I did not know then how much or how little she had heard of the Agatha Geddis affair. None the less, I broke faith, if not with her, at least with myself. I did not tell her that she was about to become the wife of an escaped convict; that her life must henceforth be lived under a threatening shadow; that her children, if she should have any, might be made to share the disgrace of their father.
Once more I make no excuses. A little later, if I had waited, the just and honorable impulse might have reasserted itself; I might have realized that the removal of one unscrupulous woman out of my path merely took the lightning out of the edge of the nearest cloud. But in the supreme exaltation of the moment I considered none of these things. In this climaxing of happiness the disaster which had hung over my head for weeks and months seemed as far removed and remote as it had been imminent only a few hours before.
We were together through what remained of the afternoon; until it was nearly time for Phineas Everton to come home. When we parted I had gained my point and our plans were all made. We were to be married very quietly the following day. I had no wish to make the wedding the social function which my position as one of the three partners in the Little Clean-Up might have justified; and Polly agreed with me in this.

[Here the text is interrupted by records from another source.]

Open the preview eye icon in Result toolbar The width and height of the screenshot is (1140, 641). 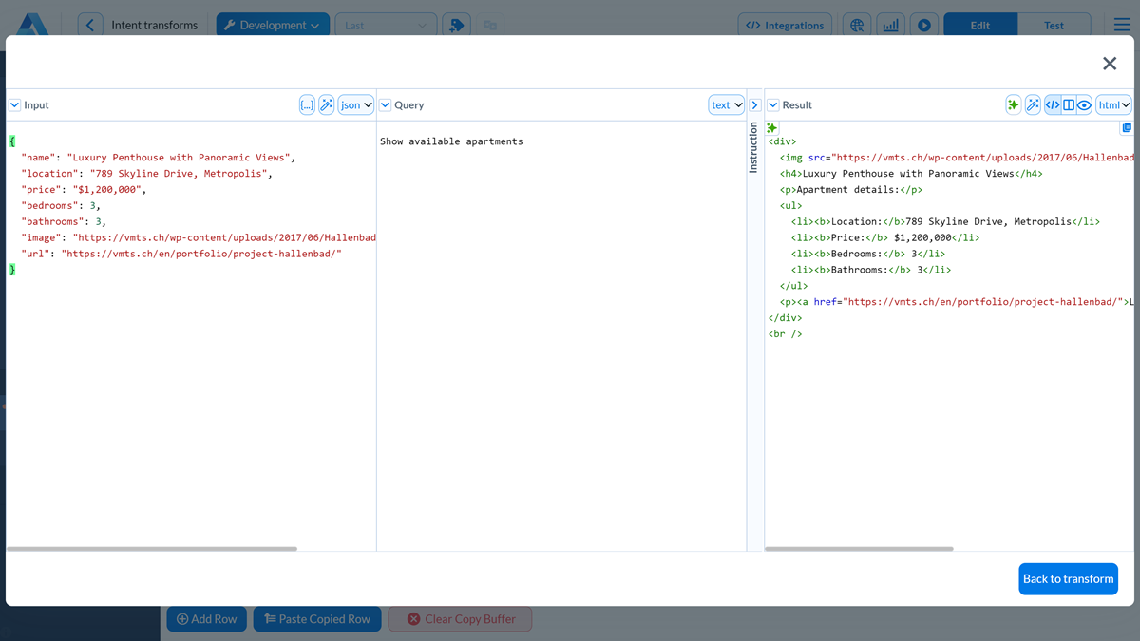(1084, 104)
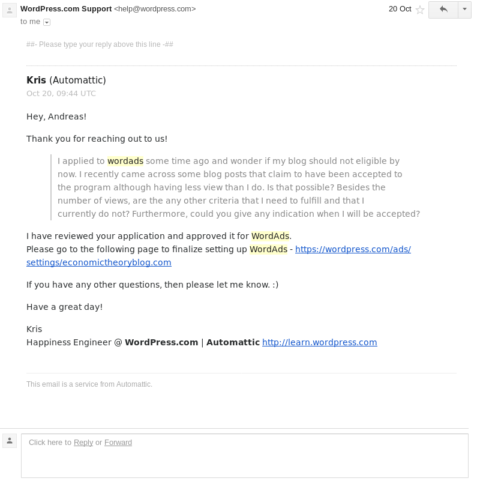Click the sender avatar icon at top
This screenshot has width=477, height=481.
10,10
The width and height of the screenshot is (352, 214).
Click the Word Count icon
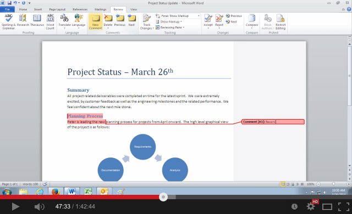click(50, 22)

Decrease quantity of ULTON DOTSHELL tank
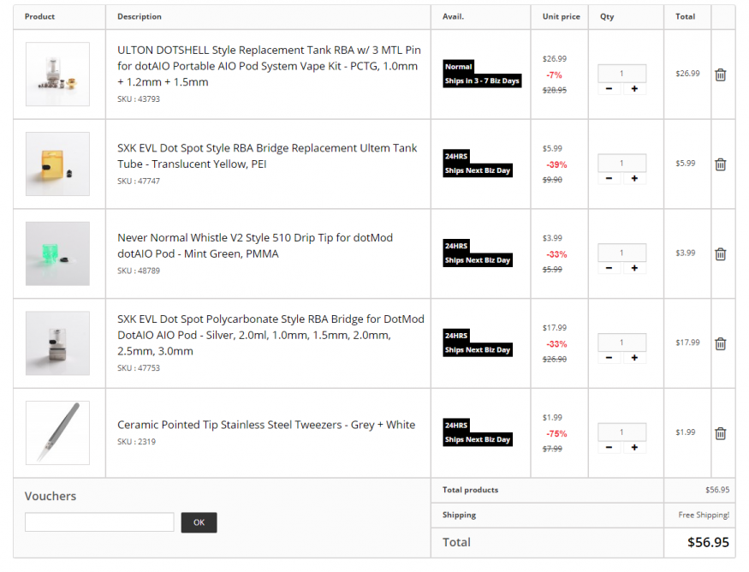click(x=609, y=89)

It was not until after I had left the house that I remembered that the forced financing of Agatha Geddis's elopement had practically drained my bank account. There had been no mention of money in our talk before the fire; we were both far and away beyond the reach of any such sordid topic. But Phineas Everton would have a right to ask questions, and I must be prepared to answer them. After dinner at the hotel I captured Barrett, drove him into a quiet corner of the lobby, and made my wail.
"Heavens and earth!" he gasped when I had told him the shameful truth. "Are you telling me that you let that woman hold you up for all the ready money you had in the world?"
"It listens that way," I confessed; adding, out of the heart of sincerity: "It was cheap at the price; I was glad enough to be quit of her at any price."
"This is pretty serious, Jimmie," he asserted, after he had re-lighted his cigar. "It isn't the mere fact that you have recklessly chucked a small fortune at the Geddis person—that is a mere matter of dollars and cents, and the Little Clean-Up will square you up on that. But there is another side to it. The dreadful thing is the fact that she had enough of a grip on you to make you do it. I'll like it better if you will say that you were blind drunk when you did it."
"I wasn't—more's the pity, Bob; on the contrary, I was never soberer in my life."
"Of course, you haven't told Polly."
"No—not yet."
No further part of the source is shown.